* [TEKS BACAAN]
Pada dasarnya aktivitas ijtihad ada sejak era Rasulullah. Rasulullah di samping menjadi rasul, nabi, ia juga seorang qadhi dan mufti. Qadhi yakni memberi putusan atas tiap persengketaan dan mufti adalah orang yang memberi jawaban atas pelbagai pengaduan masyarakat khususnya urusan agama. Berkat bantuan wahyu, beliau berhasil menyelesaikan tiap problem yang bermunculan.
Ketika rasul wafat, sahabat yang belajar, berguru cukup lama dan mengamati sehari-hari nabi tak menemukan kesulitan dalam merespons permasalahan. Mereka memiliki malakah, yakni insting yang memandu mereka dalam menjawab persoalan. Malakah itu muncul sebab mereka paham betul bagaimana skema wahyu turun, psikologi nabi ketika bersabda dan lain sebagainya.

* [RINCIAN TUGAS]
Kutip bagian teks tentang ijtihad di atas, dimulai dari kata-kata yang memuat "Ketika rasul wafat, sahabat" dan berhenti setelah "dan lain sebagainya.".

* [DATA YANG DITAMPILKAN]
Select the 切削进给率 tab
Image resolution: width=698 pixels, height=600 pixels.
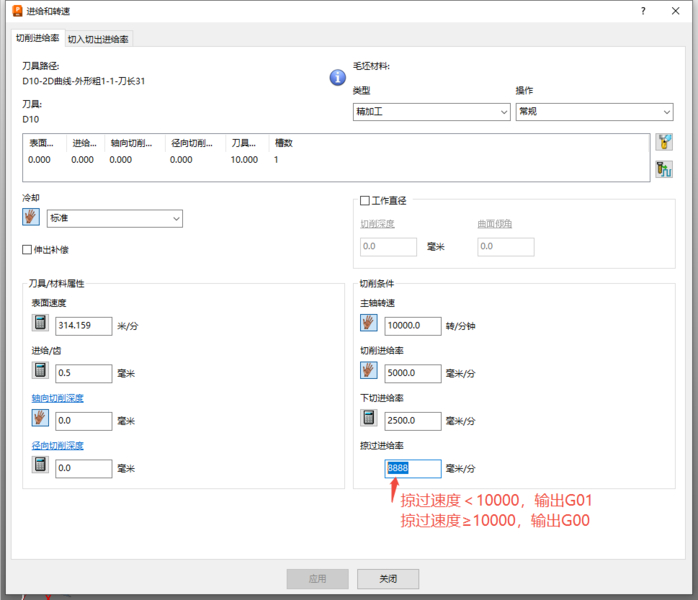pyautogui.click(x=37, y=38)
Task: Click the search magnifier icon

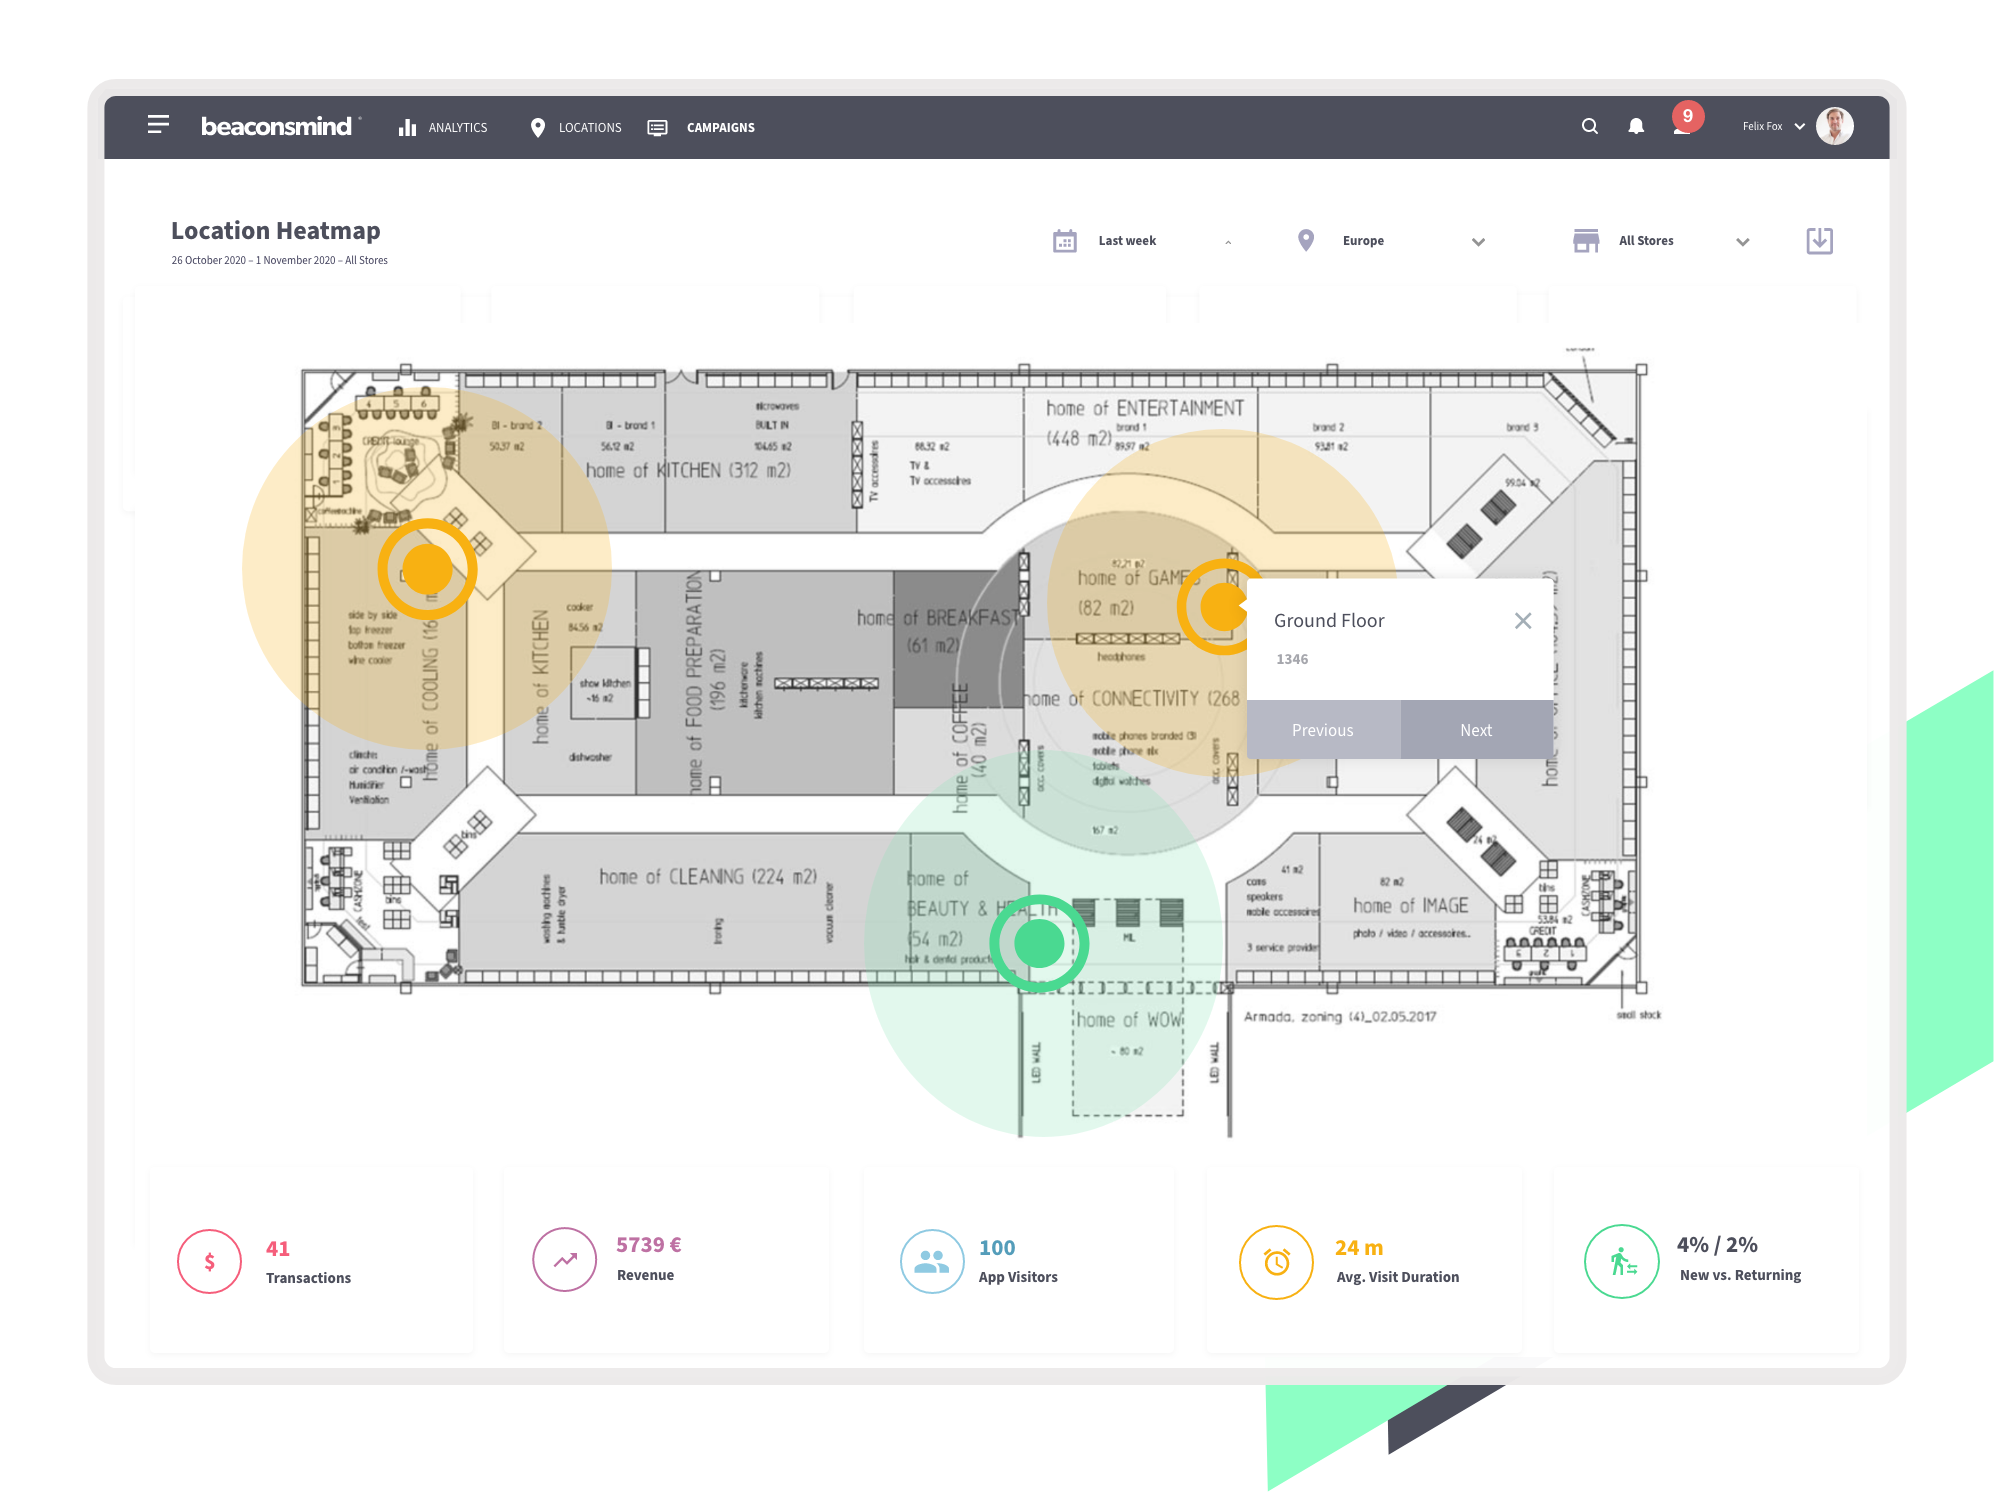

* [JAWABAN LENGKAP]
Ketika rasul wafat, sahabat yang belajar, berguru cukup lama dan mengamati sehari-hari nabi tak menemukan kesulitan dalam merespons permasalahan. Mereka memiliki malakah, yakni insting yang memandu mereka dalam menjawab persoalan. Malakah itu muncul sebab mereka paham betul bagaimana skema wahyu turun, psikologi nabi ketika bersabda dan lain sebagainya.